Adriaen Brouwer
Le couvre-chef redressé de cet homme donne à penser que l’homme représenté est un débardeur. Sa veste gris brun sans manches est retenue sous la panse par une corde. Il nous fixe d’un regard un peu trouble et semble se demander pourquoi le peintre lui fait adopter une pose de ballet. Par ce portrait au format de poche d’un travailleur qui pose comme un noble poserait pour un portrait officiel, le peintre veut sans doute amuser la galerie. Peut-être a-t-il vu dans son modèle une version flamande de Polichinelle, le célèbre personnage de la Commedia dell’arte, le théâtre comique italien extraordinairement populaire en Europe à partir de la moitié du XVIe siècle.
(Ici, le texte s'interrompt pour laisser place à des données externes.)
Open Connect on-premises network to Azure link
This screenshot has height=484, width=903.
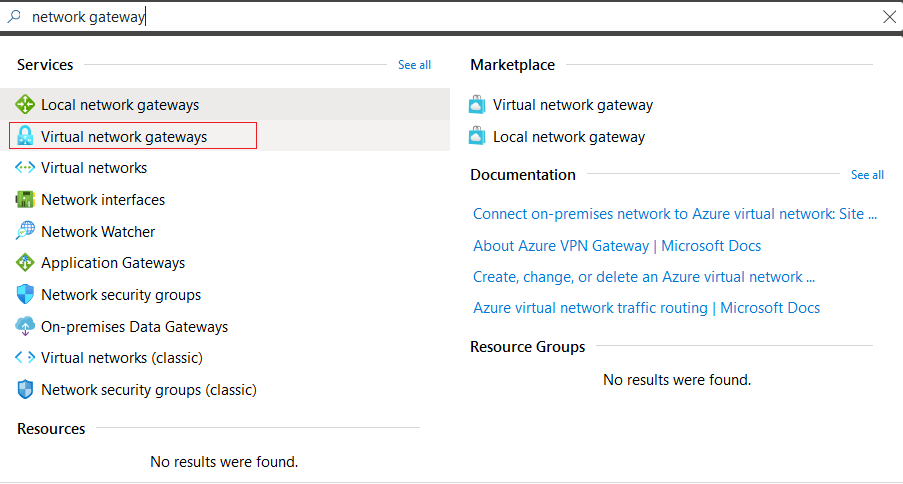tap(675, 214)
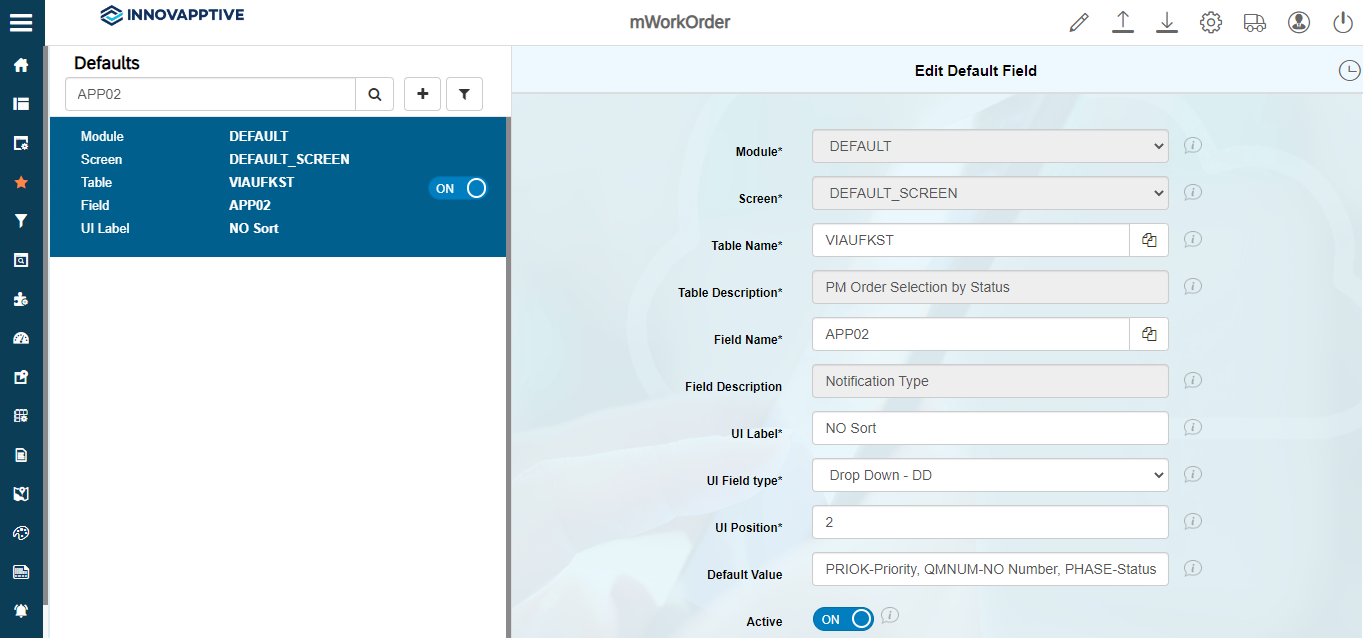The width and height of the screenshot is (1363, 638).
Task: Click the home icon in sidebar
Action: tap(21, 65)
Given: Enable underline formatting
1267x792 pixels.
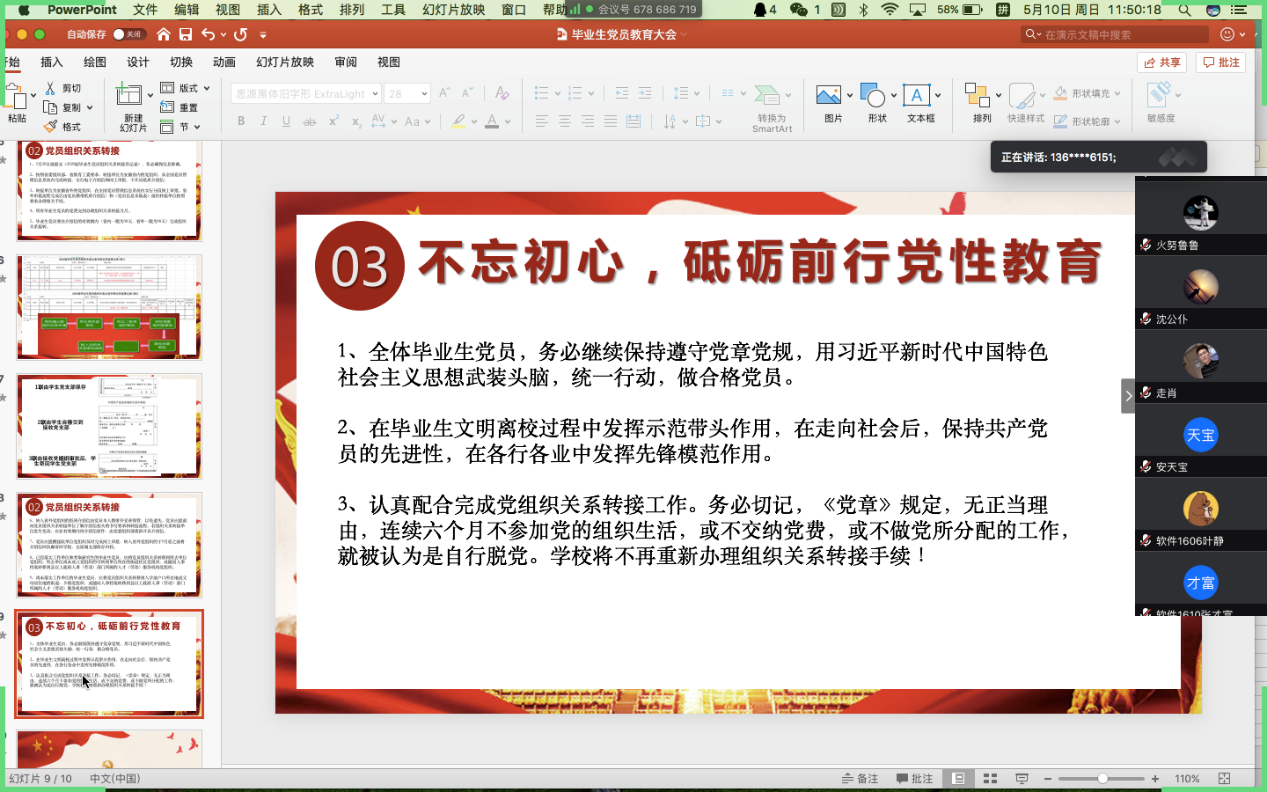Looking at the screenshot, I should tap(284, 119).
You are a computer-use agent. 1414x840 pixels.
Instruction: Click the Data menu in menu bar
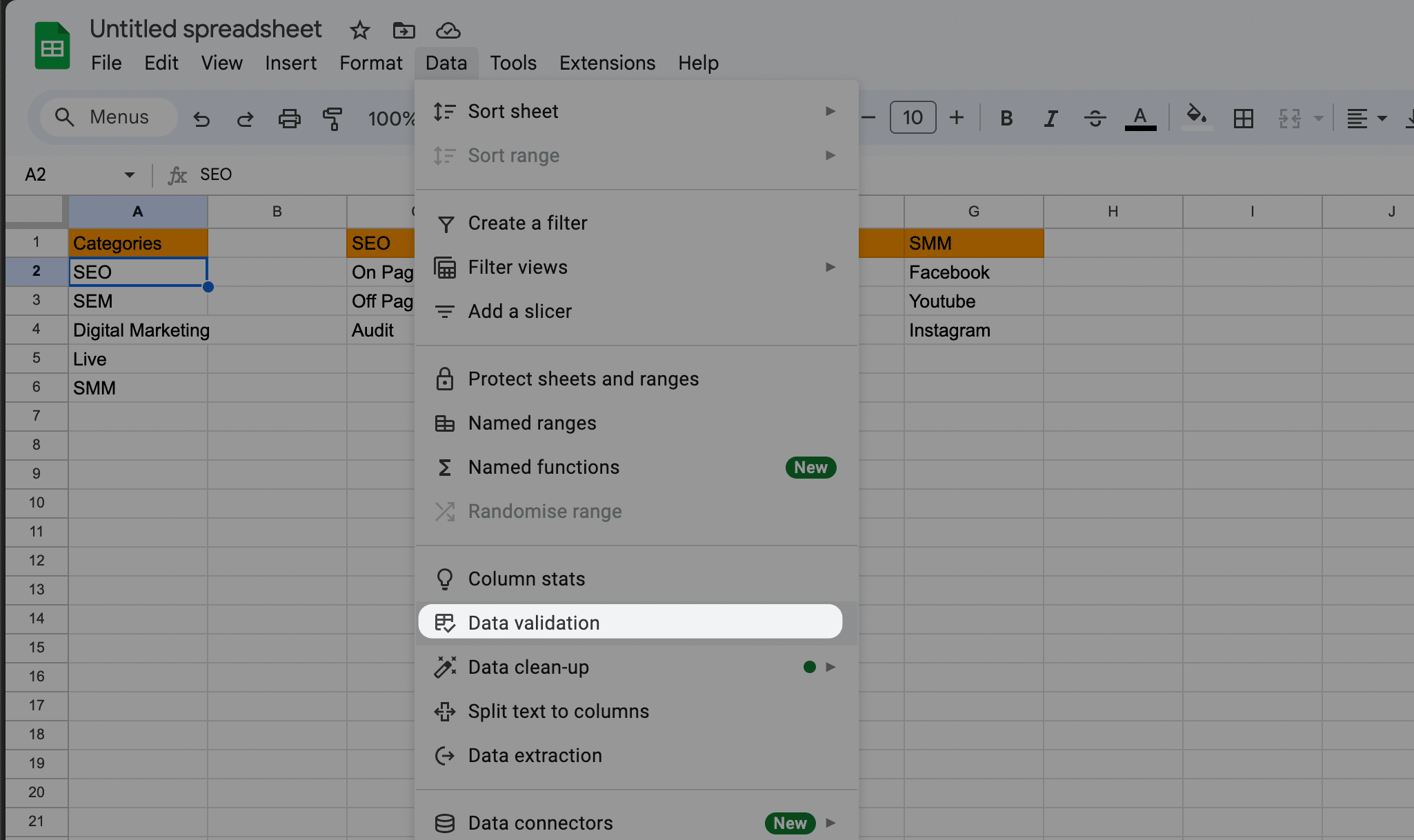(447, 62)
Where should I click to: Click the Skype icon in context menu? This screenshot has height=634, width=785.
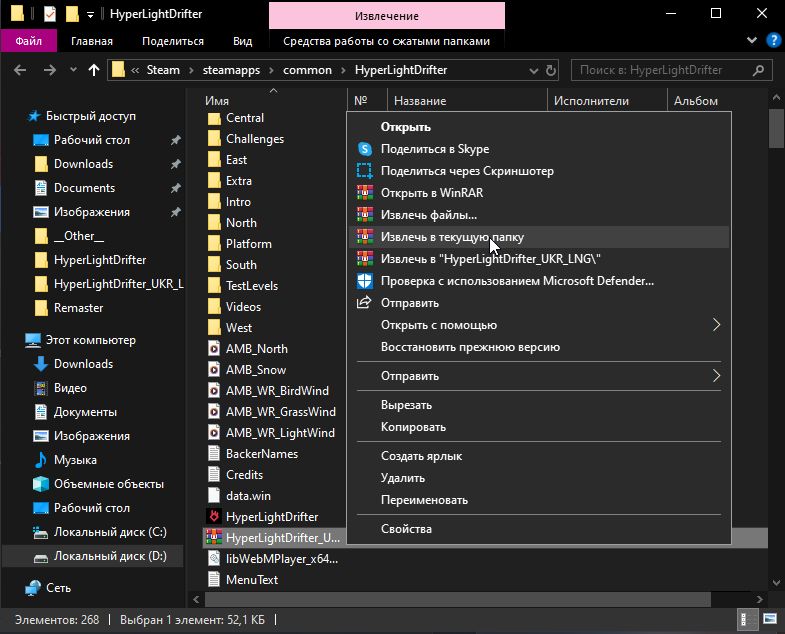point(364,149)
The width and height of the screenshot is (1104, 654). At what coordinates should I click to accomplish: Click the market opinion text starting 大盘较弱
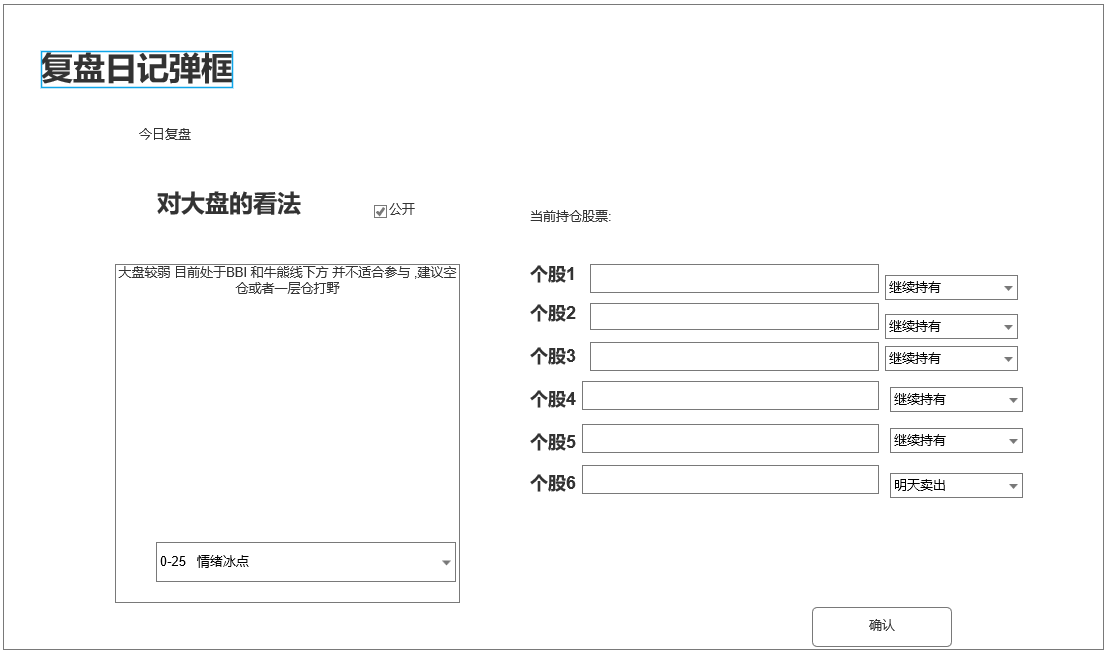coord(287,280)
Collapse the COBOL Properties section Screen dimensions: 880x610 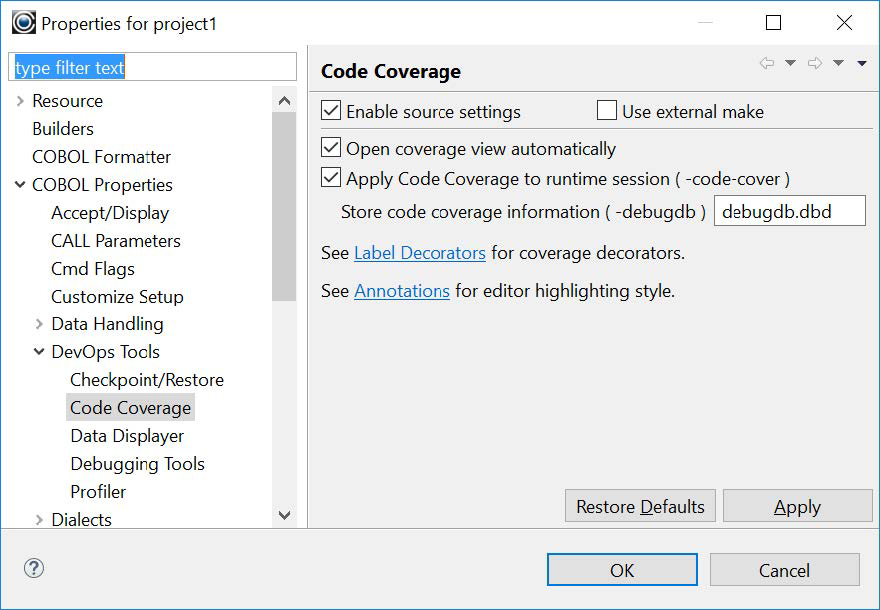pos(18,185)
Le pinceau de l’artiste crée par ailleurs une grande monumentalité plutôt inhabituelle dans de telles représentations. Cela s’explique par la simplicité de la composition, l’absence de tout aspect anecdotique et par le mariage subtil de nuances de gris avec de l’ocre, du bleu et du rouge. L’ombre des jambes sur le sol confère un caractère dramatique au portrait. À ce jour, on ignore qui a peint ce magnifique petit tableau. Autrefois, on l’attribuait à Adriaen Brouwer, bien que le sujet soit assez éloigné des clients de tavernes qui boivent, fument et jouent aux cartes qu’évoque en général le nom de ce maître – ou les grimaces de douleur sur les visages de ceux dont on désinfecte une plaie ou opère le pied. Il se pourrait que l’œuvre soit de la main de Gonzales Coques qui, outre de petits portraits de la haute société, a aussi peinte des scènes de genre représentant les cinq sens.